**Work required:** Using the records below, repeat exactly the lines from the one holding "669x414 pixels. At" through the one holding "Task: Click the -a---- mode", both ends included, and no others.

**The input:**
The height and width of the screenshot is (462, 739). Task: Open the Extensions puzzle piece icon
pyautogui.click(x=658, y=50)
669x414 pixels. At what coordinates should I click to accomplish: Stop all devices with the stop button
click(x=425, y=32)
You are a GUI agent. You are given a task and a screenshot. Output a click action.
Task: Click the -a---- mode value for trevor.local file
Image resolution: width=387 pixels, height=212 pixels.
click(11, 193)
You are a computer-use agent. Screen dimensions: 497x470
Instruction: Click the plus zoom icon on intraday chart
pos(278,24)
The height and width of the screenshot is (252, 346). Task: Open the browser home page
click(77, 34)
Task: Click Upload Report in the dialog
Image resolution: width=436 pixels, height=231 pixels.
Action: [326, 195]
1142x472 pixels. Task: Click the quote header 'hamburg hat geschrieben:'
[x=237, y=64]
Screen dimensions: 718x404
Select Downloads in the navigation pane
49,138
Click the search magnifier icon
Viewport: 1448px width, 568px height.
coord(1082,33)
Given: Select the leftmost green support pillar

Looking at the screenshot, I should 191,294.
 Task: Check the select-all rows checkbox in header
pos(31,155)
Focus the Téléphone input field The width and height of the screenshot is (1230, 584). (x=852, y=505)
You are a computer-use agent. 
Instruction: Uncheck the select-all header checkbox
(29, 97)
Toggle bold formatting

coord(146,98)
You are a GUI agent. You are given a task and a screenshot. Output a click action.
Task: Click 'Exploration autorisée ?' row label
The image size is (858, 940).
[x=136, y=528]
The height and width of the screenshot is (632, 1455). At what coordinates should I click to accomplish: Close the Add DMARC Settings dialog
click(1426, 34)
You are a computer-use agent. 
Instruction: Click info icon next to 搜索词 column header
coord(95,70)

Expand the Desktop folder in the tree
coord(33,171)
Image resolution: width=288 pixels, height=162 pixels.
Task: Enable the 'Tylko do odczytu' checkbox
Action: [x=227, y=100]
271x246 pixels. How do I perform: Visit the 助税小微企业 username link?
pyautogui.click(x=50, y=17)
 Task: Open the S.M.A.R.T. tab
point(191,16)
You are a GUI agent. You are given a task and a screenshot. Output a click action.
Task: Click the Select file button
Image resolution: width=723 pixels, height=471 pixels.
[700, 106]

**Result of this exercise:**
669x414 pixels. At what coordinates should I click to accomplish: Stop all devices with the stop button
click(x=425, y=32)
You are a GUI agent. You are given a task and a screenshot. Output a click action.
Task: Click the -a---- mode value for trevor.local file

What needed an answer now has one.